Der rote Polizeigewerkschafter Hermann Greylinger läuft nach den jüngsten skurrilen Polizei-Einsätzen im Zuge des Burka-Verbots Sturm gegen das neue Anti-Gesichtsverhüllungsgesetz in Österreich. Das Gesetz sei nicht vollziehbar, sagte der stellvertretende Vorsitzende der Polizeigewerkschaft der Tageszeitung "Österreich". Innenminister Wolfgang Sobotka (ÖVP) wies die Kritik zurück.
Greylinger fordert ein Aus für das derzeitige Gesetz. "Das ist nicht vollziehbar, man hat aus Verfassungsgründen nicht hineingeschrieben, dass es um Burkas geht, und jetzt kommt so ein Mist raus." Der FSG-Mann wünscht eine Überarbeitung und Neuaufstellung des Gesetzes und sprach in "Österreich" sogar von einer "Scheiß-Regelung".
Innenminister Sobotka war unterdessen um Beruhigung bemüht. "Tatsache ist, dass es seit Anfang Oktober in Wien erst etwas mehr als 30 Amtshandlungen im Zusammenhang mit dem neuen Gesetz gab. Die Aufregung ist also unverständlich und eher Provokationen geschuldet", sagte Sobotka der Tageszeitung.

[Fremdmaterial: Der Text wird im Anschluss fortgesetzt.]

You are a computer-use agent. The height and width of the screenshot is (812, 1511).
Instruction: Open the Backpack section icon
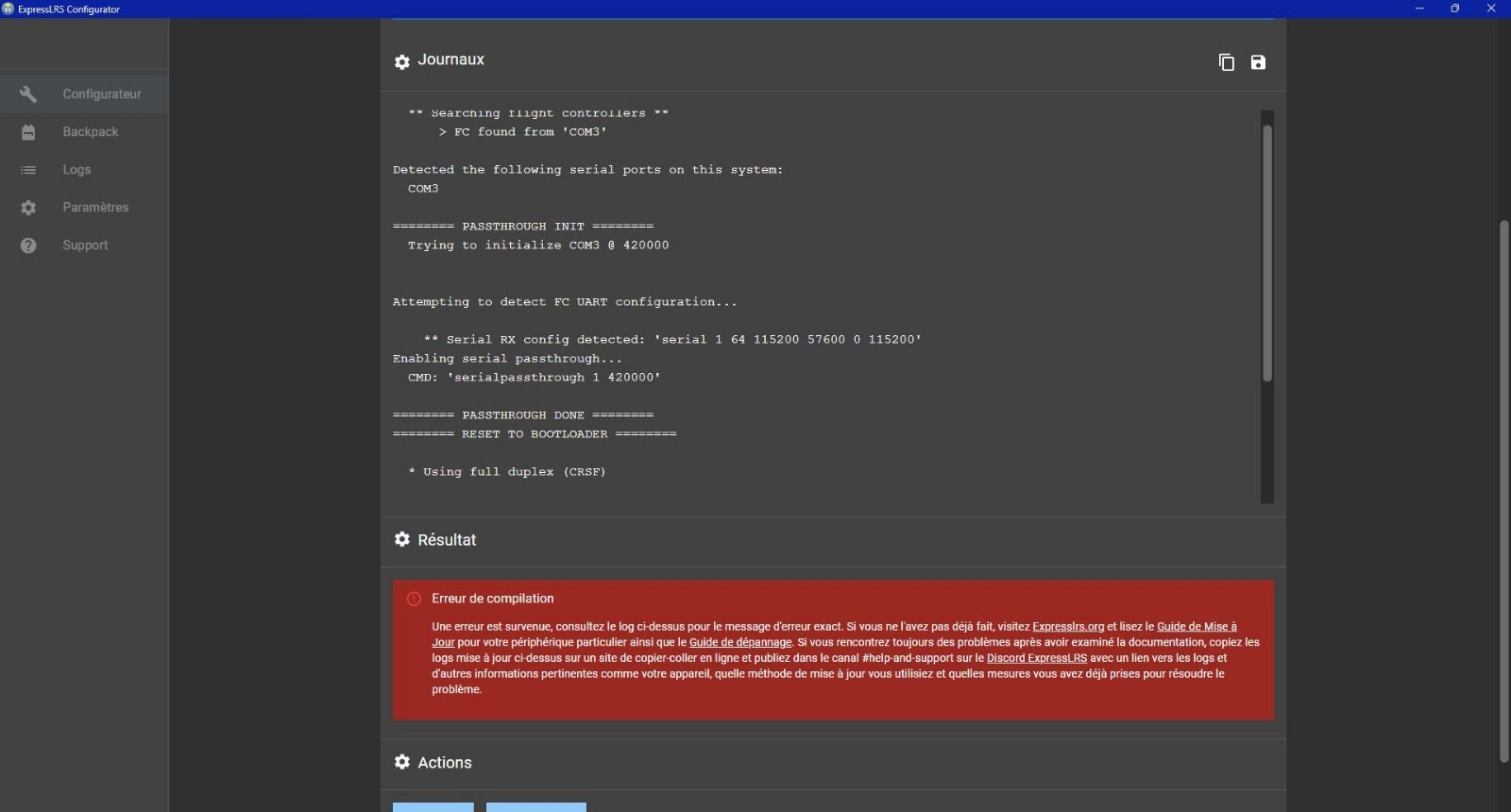(x=28, y=132)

Für Aufsehen sorgten in den vergangenen Wochen vor allem Polizeieinsätze gegen Maskottchen, Clowns oder Bürger mit Schal im Gesicht. Zuletzt wurde etwa das Maskottchen der Demokratiewerkstatt des Parlaments bei einem Filmdreh anlässlich des Tags der offenen Tür am Nationalfeiertag vor dem Hohen Haus von der Wiener Polizei beamtshandelt.
Nur wenige der Amtshandlungen seit Inkrafttreten des Anti-Geschichtsverhüllungsgesetzes Anfang Oktober betrafen bisher hingegen Frauen mit muslimischer Gesichtsverschleierung, auf die das Gesetz eigentlich abzielt. Der Wiener Anwalt Georg Zanger will das Anti-Gesichtsverhüllungsgesetz im Auftrag einer Mandantin, die wegen eines Schals im Gesicht von der Exekutive gestoppt worden war, vor den Verfassungsgerichtshof bringen und seine Aufhebung erwirken.
Der Wiener Polizeipräsident Gerhard Pürstl wies Kritik der roten Polizeigewerkschaft zurück. "Das Gesetz ist aus Sicht der Polizei natürlich exekutierbar, ich sehe hier keine gröberen Probleme und auch keinen Grund zur Aufregung. Die Beamten sind gut geschult und kennen mittlerweile auch konkrete Beispiele", erklärte Pürstl der APA.
"Die Anzahl der Amtshandlungen steht auch nicht wirklich im Verhältnis zur Aufmerksamkeit, die teilweise versucht wird, zu erreichen. So wie bei jedem Gesetz, das von der Theorie in die Praxis kommt, kann es zu Beginn zu kleineren Missverständnissen kommen. Das sollte man aber sachlich und unaufgeregt betrachten", reagierte Pürstl auf die Kritik Greylingers.
Zu den jüngsten Amtshandlungen in Fällen von Maskottchen, etwa gegen jenes der Demokratiewerkstatt des Parlaments, meinte Pürstl, dass die Polizei "absolut richtig" reagiert habe. "In Fällen, wo Kostüme getragen werden, kommt es zu einer kurzen Ansprache und Identitätsfeststellung. Wenn es sich um die Ausübung eines Berufes handelt, gibt es keinerlei Probleme", so Pürstl.
Kritischer sieht der Polizeipräsident Spaßanrufe wie etwa jenen um ein Hai-Maskottchen eines Computer-Handelsunternehmens. "Die Polizei zu rufen, um Aufmerksamkeit zu erreichen, ist insofern problematisch, als die Beamten bei wirklich bedrohlichen Einsätzen fehlen könnten. Die Bevölkerung weiß, dass die Beamten im Falle eines Anrufs auch kommen, das sollte man nicht bewusst missbrauchen", betonte Pürstl.